# [Do this]
Reproduce the material below word for word, from the line containing "Expand the Help dropdown menu" through the end of the material, with both ends included. Omit the pictures from your answer.

# [Records from a collection]
+ + + + + + +

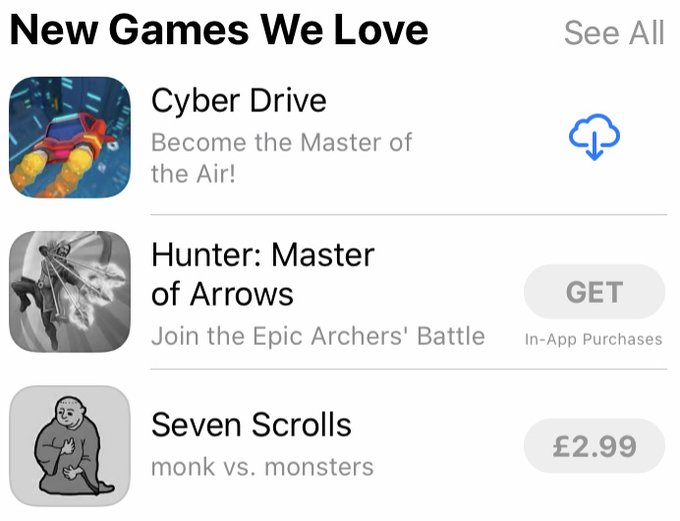This screenshot has height=521, width=680.
Task: Open the Hunter: Master of Arrows app icon
Action: pyautogui.click(x=69, y=292)
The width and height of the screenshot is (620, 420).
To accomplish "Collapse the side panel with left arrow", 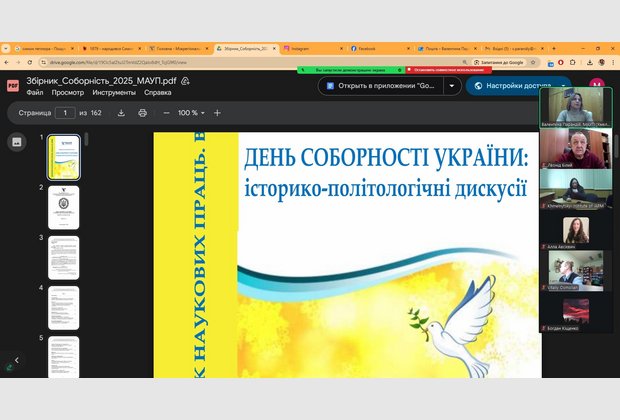I will 16,360.
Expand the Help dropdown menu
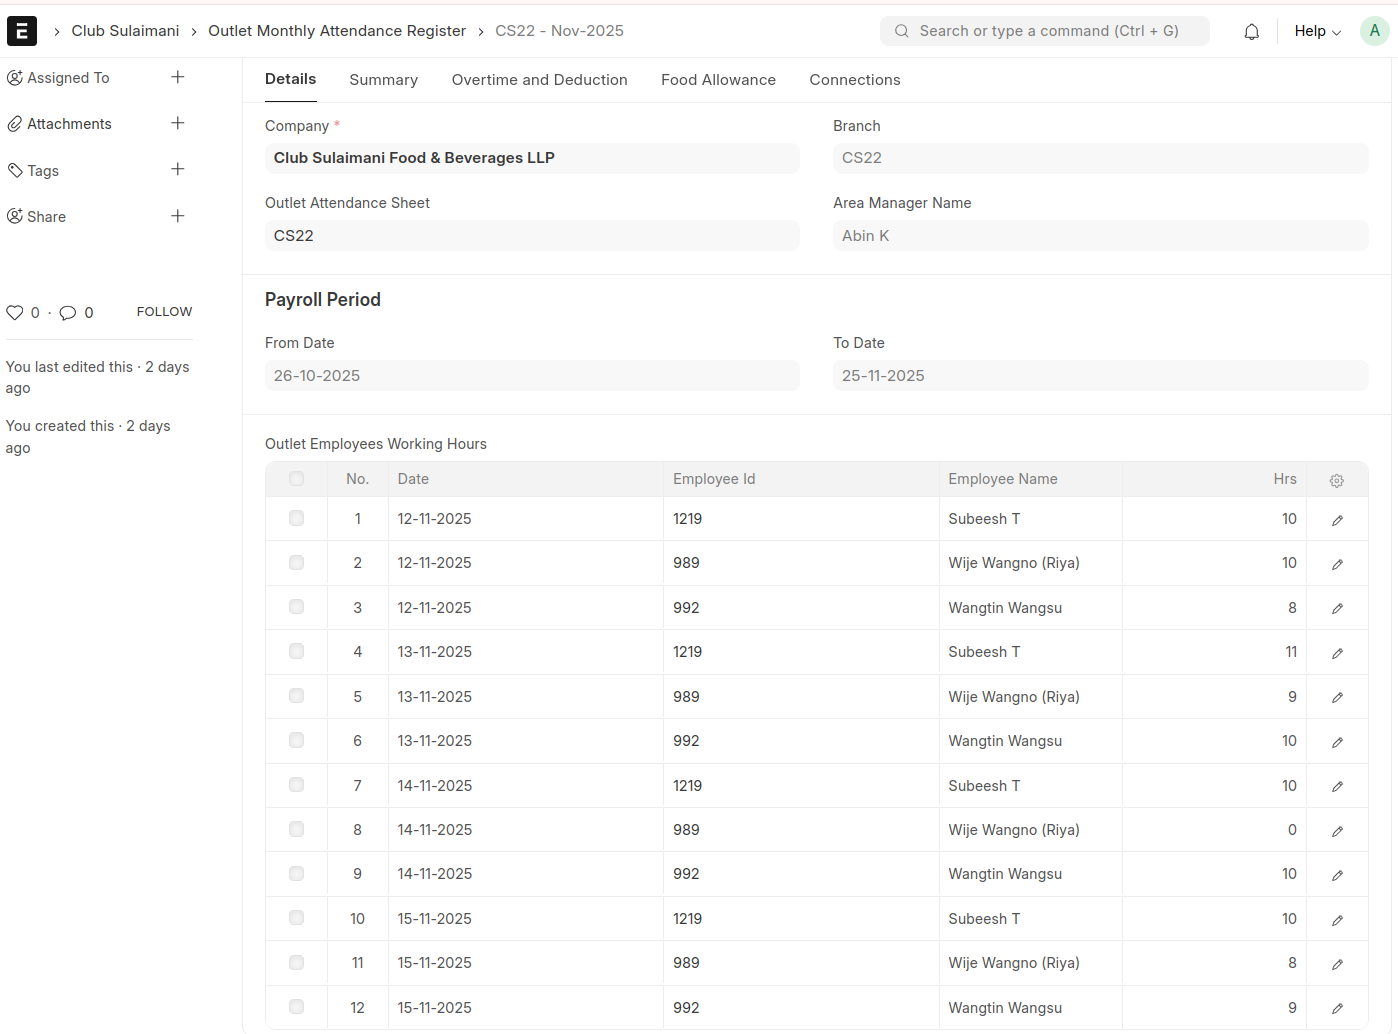Viewport: 1398px width, 1034px height. pyautogui.click(x=1317, y=31)
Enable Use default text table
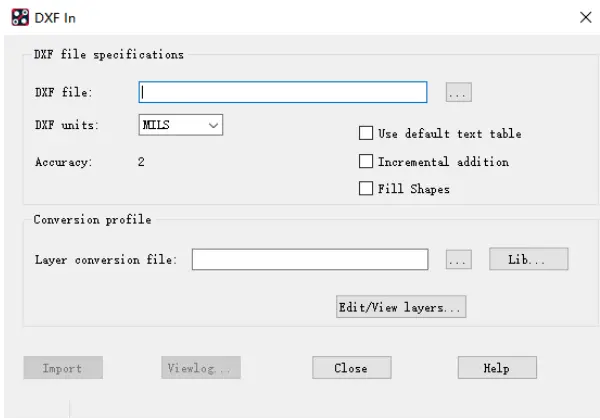 (x=366, y=134)
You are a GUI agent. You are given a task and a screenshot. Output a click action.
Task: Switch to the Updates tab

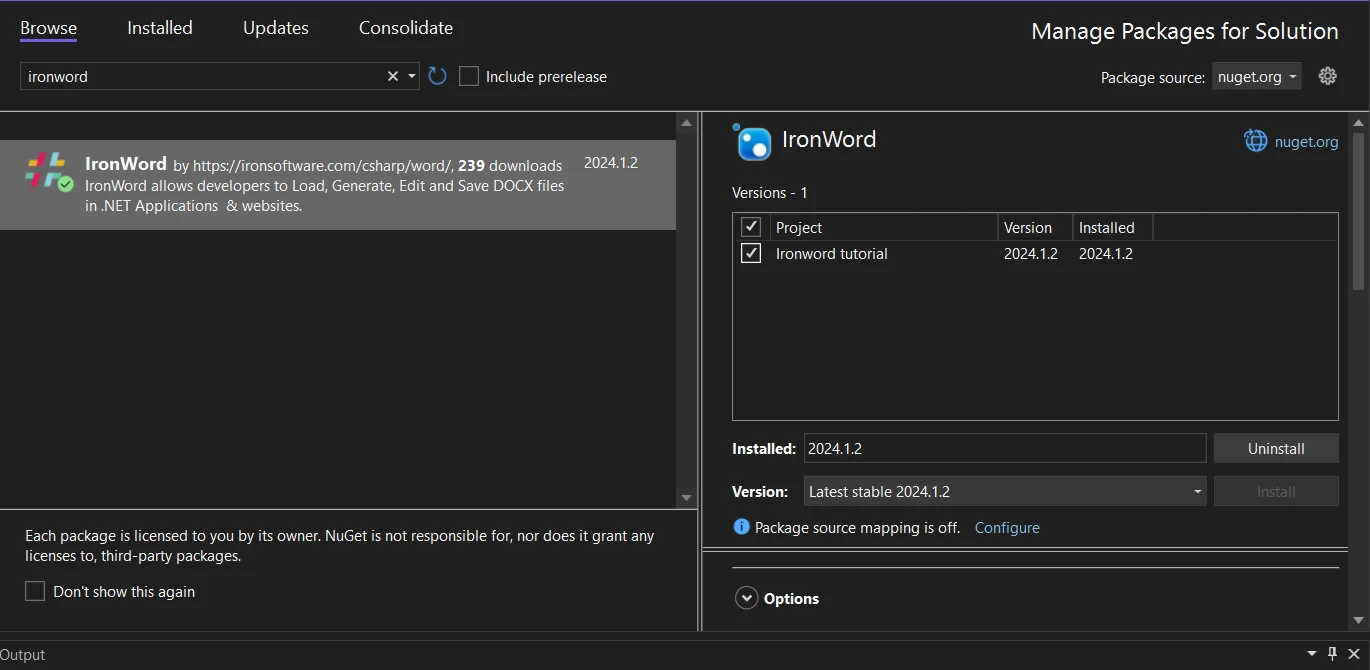[275, 28]
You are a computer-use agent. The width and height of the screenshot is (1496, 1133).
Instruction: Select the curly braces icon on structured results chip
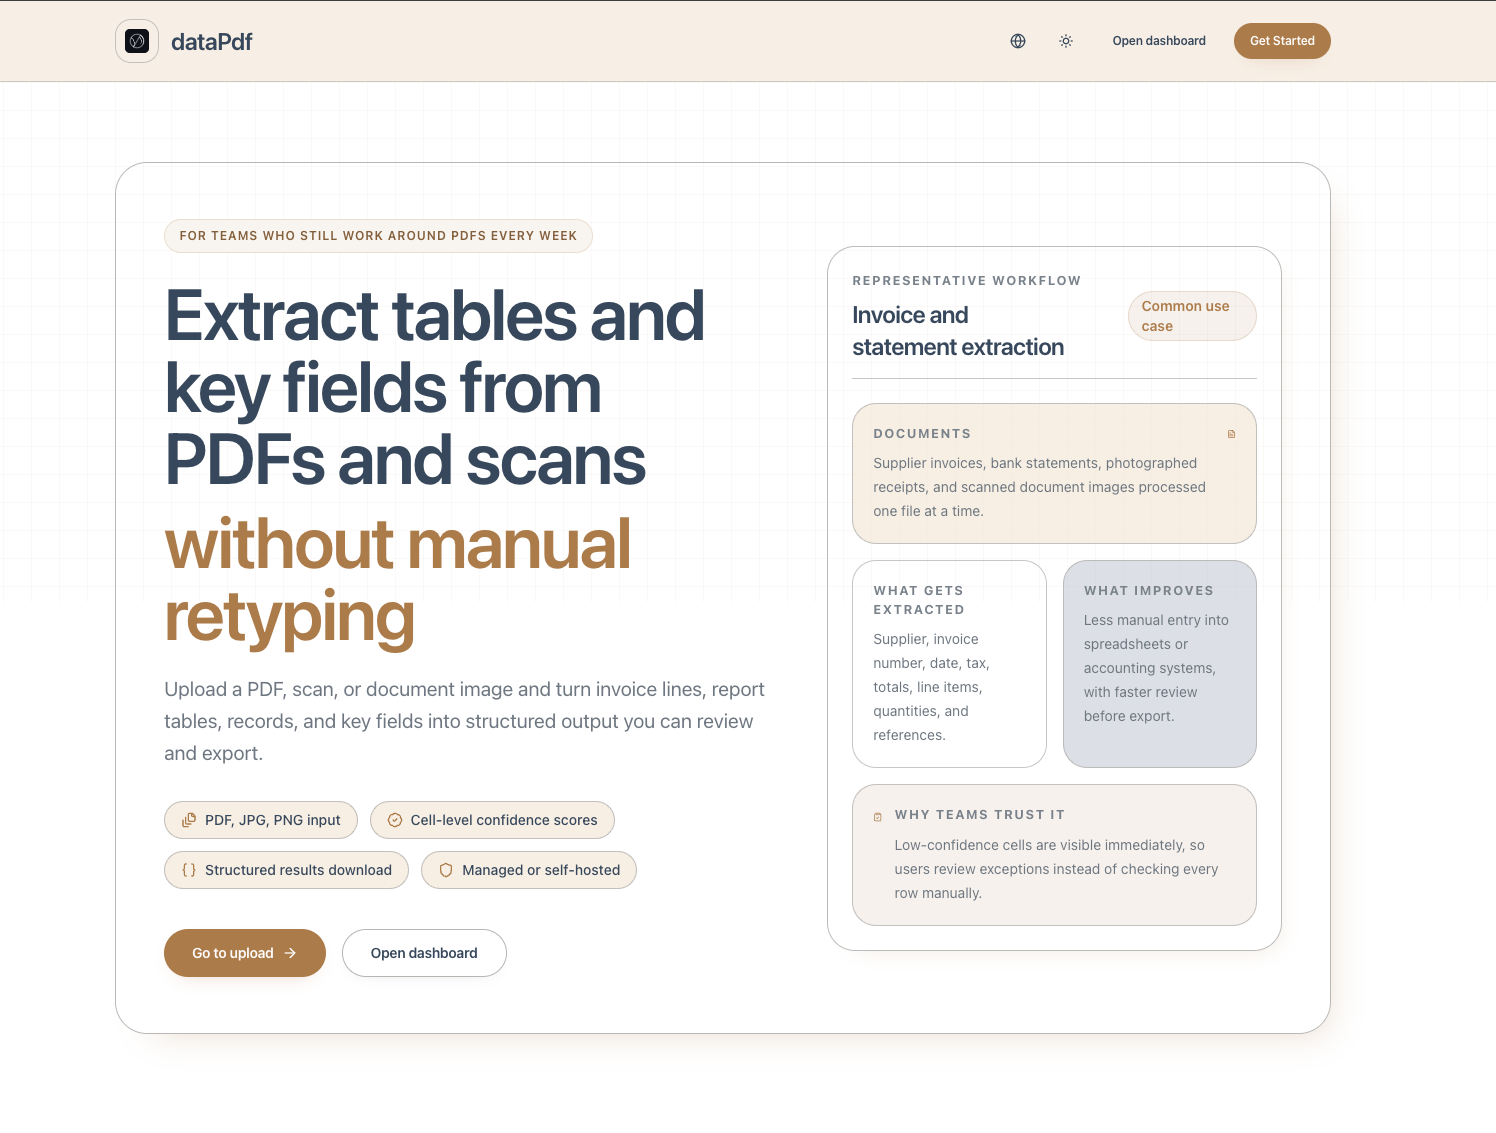click(x=188, y=870)
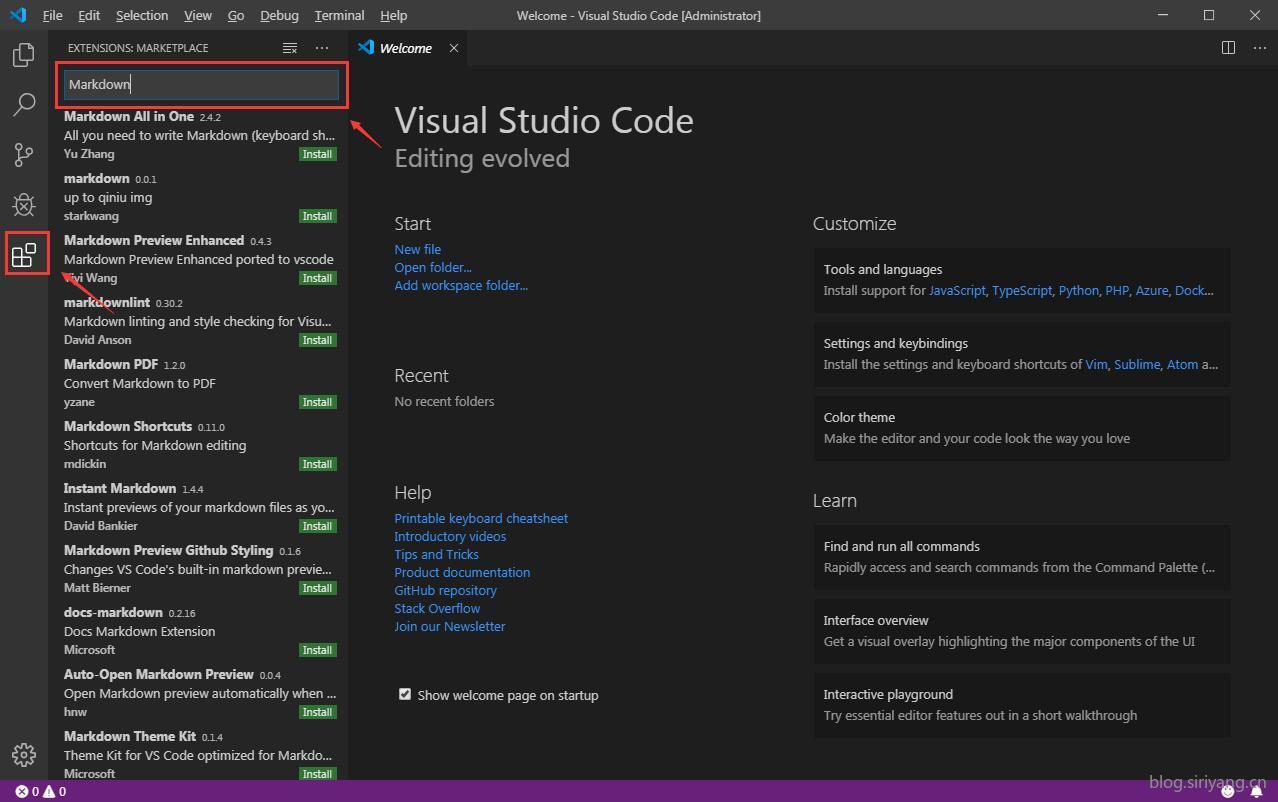Click the notifications bell in status bar
This screenshot has height=802, width=1278.
pyautogui.click(x=1256, y=791)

+ + + + + + +

# [The result]
Expand the Help dropdown menu
Viewport: 1398px width, 1034px height. pyautogui.click(x=1317, y=31)
Enable Use default text table
 (x=366, y=134)
You are a GUI agent. You are given a task and a screenshot. Output a click action.
Task: Switch to the Updates tab

[275, 28]
You are a computer-use agent. The width and height of the screenshot is (1496, 1133).
Instruction: Select the curly braces icon on structured results chip
click(x=188, y=870)
Click the notifications bell in status bar
This screenshot has height=802, width=1278.
pyautogui.click(x=1256, y=791)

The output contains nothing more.